DATASET EXTRACT.

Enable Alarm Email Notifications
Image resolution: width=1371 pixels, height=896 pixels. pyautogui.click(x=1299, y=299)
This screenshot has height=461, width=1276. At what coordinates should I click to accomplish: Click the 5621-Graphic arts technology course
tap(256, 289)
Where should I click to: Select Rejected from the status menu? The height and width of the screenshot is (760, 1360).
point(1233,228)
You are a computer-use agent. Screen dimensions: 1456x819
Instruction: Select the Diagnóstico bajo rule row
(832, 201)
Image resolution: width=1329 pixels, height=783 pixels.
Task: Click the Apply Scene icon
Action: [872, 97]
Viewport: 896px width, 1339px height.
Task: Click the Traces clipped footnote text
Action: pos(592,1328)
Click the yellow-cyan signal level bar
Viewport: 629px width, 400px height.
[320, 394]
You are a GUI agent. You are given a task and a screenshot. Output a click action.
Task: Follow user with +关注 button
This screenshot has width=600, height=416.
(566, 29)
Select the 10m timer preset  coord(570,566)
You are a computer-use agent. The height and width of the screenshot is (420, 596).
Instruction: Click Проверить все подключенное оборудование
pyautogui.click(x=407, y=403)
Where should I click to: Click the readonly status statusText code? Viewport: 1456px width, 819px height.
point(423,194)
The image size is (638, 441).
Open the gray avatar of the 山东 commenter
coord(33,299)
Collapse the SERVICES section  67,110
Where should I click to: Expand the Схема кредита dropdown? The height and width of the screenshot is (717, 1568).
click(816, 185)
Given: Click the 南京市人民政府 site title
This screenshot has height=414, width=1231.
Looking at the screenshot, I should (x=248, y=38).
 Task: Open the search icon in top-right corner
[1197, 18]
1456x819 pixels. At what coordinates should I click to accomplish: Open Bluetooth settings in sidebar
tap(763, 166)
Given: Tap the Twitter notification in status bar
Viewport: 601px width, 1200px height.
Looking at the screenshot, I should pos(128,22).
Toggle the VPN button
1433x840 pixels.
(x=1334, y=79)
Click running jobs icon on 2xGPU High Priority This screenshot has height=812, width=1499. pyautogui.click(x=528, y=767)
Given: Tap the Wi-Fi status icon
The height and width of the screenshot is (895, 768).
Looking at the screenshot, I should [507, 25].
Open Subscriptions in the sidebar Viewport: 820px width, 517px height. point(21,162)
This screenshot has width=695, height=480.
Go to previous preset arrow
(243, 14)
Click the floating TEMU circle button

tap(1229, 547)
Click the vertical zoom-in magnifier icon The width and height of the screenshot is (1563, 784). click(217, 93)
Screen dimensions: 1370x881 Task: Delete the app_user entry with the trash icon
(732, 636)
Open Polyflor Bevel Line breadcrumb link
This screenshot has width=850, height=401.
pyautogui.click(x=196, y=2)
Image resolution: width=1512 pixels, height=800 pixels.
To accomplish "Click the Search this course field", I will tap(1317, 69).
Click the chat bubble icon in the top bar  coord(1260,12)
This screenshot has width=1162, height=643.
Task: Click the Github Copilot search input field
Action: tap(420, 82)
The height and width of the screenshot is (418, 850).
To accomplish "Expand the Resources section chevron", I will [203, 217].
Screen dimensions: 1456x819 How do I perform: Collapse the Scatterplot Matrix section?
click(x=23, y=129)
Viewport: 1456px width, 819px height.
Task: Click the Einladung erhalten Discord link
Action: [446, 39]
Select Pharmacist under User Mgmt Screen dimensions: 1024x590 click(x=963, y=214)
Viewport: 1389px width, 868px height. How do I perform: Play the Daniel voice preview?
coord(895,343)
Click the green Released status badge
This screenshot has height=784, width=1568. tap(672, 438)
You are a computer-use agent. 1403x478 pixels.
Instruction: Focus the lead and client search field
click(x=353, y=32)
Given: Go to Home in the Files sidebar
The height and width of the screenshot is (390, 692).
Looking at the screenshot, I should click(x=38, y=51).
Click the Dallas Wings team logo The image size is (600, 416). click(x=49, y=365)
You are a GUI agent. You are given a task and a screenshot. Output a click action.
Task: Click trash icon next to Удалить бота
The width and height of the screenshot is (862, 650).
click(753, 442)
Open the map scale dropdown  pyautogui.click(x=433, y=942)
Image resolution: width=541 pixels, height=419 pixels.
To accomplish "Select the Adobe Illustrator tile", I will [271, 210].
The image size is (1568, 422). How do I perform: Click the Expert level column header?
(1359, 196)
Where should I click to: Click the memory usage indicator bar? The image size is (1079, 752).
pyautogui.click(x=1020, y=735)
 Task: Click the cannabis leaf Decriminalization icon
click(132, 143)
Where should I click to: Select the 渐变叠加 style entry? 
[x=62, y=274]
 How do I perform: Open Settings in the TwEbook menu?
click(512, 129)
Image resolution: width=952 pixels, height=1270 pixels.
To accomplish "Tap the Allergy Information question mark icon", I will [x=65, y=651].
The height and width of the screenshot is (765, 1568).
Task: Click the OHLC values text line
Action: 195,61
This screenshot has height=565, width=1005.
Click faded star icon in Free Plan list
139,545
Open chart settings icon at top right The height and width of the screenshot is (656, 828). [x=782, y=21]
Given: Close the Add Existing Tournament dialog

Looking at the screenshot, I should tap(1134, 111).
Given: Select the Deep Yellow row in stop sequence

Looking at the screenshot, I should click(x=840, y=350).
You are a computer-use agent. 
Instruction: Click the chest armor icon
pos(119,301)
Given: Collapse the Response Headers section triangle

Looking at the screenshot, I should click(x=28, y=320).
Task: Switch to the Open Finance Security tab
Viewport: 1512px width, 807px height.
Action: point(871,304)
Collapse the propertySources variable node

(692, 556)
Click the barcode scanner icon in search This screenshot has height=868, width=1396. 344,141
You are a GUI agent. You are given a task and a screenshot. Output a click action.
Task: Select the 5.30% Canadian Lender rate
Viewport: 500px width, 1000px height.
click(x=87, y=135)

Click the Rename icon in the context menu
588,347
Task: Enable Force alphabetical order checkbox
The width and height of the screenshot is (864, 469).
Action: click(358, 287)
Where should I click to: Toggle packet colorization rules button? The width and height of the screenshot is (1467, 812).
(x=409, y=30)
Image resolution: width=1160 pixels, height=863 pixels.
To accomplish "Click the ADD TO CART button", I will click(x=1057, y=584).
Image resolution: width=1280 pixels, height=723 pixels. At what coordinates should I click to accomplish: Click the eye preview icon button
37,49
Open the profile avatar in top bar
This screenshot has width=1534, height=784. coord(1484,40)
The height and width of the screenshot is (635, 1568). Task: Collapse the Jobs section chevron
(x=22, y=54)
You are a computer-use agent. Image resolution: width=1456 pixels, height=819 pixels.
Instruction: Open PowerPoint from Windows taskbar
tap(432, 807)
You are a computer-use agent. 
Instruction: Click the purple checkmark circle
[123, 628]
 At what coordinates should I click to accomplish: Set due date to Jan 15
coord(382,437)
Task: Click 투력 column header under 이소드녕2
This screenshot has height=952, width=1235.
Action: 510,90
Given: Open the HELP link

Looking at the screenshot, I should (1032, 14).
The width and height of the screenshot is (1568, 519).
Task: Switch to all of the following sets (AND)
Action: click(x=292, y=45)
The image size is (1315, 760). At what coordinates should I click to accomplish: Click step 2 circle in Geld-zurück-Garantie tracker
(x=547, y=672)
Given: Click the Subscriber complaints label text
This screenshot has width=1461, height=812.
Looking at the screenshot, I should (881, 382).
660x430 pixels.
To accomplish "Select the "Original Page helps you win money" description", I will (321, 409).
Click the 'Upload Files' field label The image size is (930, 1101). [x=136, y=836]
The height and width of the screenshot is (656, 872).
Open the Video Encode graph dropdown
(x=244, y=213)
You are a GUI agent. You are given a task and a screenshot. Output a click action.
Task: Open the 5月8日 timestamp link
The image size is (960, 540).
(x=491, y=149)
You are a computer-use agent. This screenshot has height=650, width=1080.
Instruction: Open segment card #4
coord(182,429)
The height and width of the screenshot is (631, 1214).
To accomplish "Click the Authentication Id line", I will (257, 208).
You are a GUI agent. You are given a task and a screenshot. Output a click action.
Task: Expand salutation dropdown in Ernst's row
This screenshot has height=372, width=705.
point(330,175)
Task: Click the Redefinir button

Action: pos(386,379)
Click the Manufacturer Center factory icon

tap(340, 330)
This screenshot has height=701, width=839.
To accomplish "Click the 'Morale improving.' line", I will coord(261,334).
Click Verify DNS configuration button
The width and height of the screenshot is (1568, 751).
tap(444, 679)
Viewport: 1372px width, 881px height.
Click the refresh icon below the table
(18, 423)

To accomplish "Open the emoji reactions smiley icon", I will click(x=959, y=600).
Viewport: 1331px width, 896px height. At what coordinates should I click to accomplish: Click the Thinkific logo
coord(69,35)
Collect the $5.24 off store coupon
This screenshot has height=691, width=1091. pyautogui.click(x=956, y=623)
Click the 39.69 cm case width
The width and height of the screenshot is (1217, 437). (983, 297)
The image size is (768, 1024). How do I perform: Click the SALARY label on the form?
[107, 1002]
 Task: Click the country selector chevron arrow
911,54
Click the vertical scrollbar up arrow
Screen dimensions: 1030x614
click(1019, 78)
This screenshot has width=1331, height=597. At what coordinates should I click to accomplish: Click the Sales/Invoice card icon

YOUR TASK. Rewrite the lines above as a JSON list of strings, one string per line, leaving out blank lines. Start at the first line and end at the line containing "point(1233,228)", including both.

TASK RESPONSE.
[
  "Enable Alarm Email Notifications",
  "Image resolution: width=1371 pixels, height=896 pixels. pyautogui.click(x=1299, y=299)",
  "This screenshot has height=461, width=1276. At what coordinates should I click to accomplish: Click the 5621-Graphic arts technology course",
  "tap(256, 289)",
  "Where should I click to: Select Rejected from the status menu? The height and width of the screenshot is (760, 1360).",
  "point(1233,228)"
]